Inclusion Criteria:

          -  1.All subjects must be informed about the study and have signed a current IRB
             (Institutional Review Board) approved informed consent.

             2. All subjects must have recurrent or metastatic HER2-positive breast cancer.
             diagnosed by biopsy.

             3. All subjects must have previously received trastuzumab or other HER2 targeted
             therapies.

             4.Tumor must be HER2-positive and RB-proficient. RB (Retinoblastoma
             protein)-proficiency is determined by tumor biopsy demonstrating RB normal and p16in4a
             low by immunohistochemistry. RB proficiency means that there is an intact RB pathway
             indicative of responsiveness to PD-0332991. RB staining is scored on an absent (no
             nuclear staining), weak (nuclear staining less than observed in endothelial cells and
             stromal cells surrounding the tumor), positive (nuclear staining at or above
             surrounding tissue) (0, 0.5, 1 respectively). P16ink4a is a routine clinical stain
             that is scored using absent, weak, positive, strong (0,1,2,3 respectively). Tumors
             will be scored using [p16]/[RB], where a score of less than 3 is required for
             inclusion. RB loss is expected to occur in less than 15% of cases.

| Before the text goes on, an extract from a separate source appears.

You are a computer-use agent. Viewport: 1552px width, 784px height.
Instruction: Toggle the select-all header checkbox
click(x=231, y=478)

             5. Subjects must have a performance status of ≤ 2 on the ECOG (Eastern Cooperative
             Oncology Group)Performance scale.

             6. Subjects must have bilirubin <1.5 mg/dl, transaminases <2.5x upper limit of normal,
             albumin >3gm/dl, creatinine <1.3mg/dl, adequate cardiac reserve (EF>50%), ANC
             (Absolute neutrophil count) >1,000/mcL (microliter), and Platelets >100,000/mcL.

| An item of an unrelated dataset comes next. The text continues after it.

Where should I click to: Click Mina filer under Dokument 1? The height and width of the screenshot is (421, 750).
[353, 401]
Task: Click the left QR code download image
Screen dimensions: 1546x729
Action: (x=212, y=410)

             7. Must be willing to be treated at the University of Texas Southwestern Hospital,
             University of Pennsylvania and affiliated clinics.

             8. Subjects must be willing to use an approved form of birth control while on this
             study and for 90 days after completion.

             9. Age > 18 years. 10. Subject must be able to swallow capsules and have no surgical
             or anatomic condition that will preclude the subject from swallowing and absorbing
             oral medications on an ongoing basis.

        Exclusion Criteria:

          -  1. Chemotherapy, radiotherapy or hormonal therapy within 3 weeks ( 6 weeks for
             nitrosoureas, mitomycin C or bevacizumab), or who have not recovered from the adverse
             events to < grade 2 due to previous agents administered more than 4 weeks prior to
             Study Day 1.

             2. Subjects less than 4 weeks post major surgery. 3. Known active CNS metastases or
             carcinomatous meningitis. Subjects with CNS (Central Nervous System) metastases
             including brain metastases who have completed a course of radiotherapy are eligible
             for the study provided they are clinically stable. However, oral corticosteroids for
             control of CNS symptoms are not allowed.

             4. Known documented or suspected hypersensitivity to the components of the study
             drug(s) or analogs.

             5. Uncontrolled systemic illness, including but not limited to ongoing or active
             infection.

             6. Symptomatic congestive heart failure, unstable angina pectoris, stroke or
             myocardial infarction within 3 months.

             7. Baseline neuropathy >grade 1. 8. Known positive for human immunodeficiency virus
             (HIV). Baseline HIV screening is not required.

             9. Pregnant or breast-feeding subjects. 10. Subjects who are unable or unwilling to
             abide by the study protocol or to cooperate fully with the investigator or designee.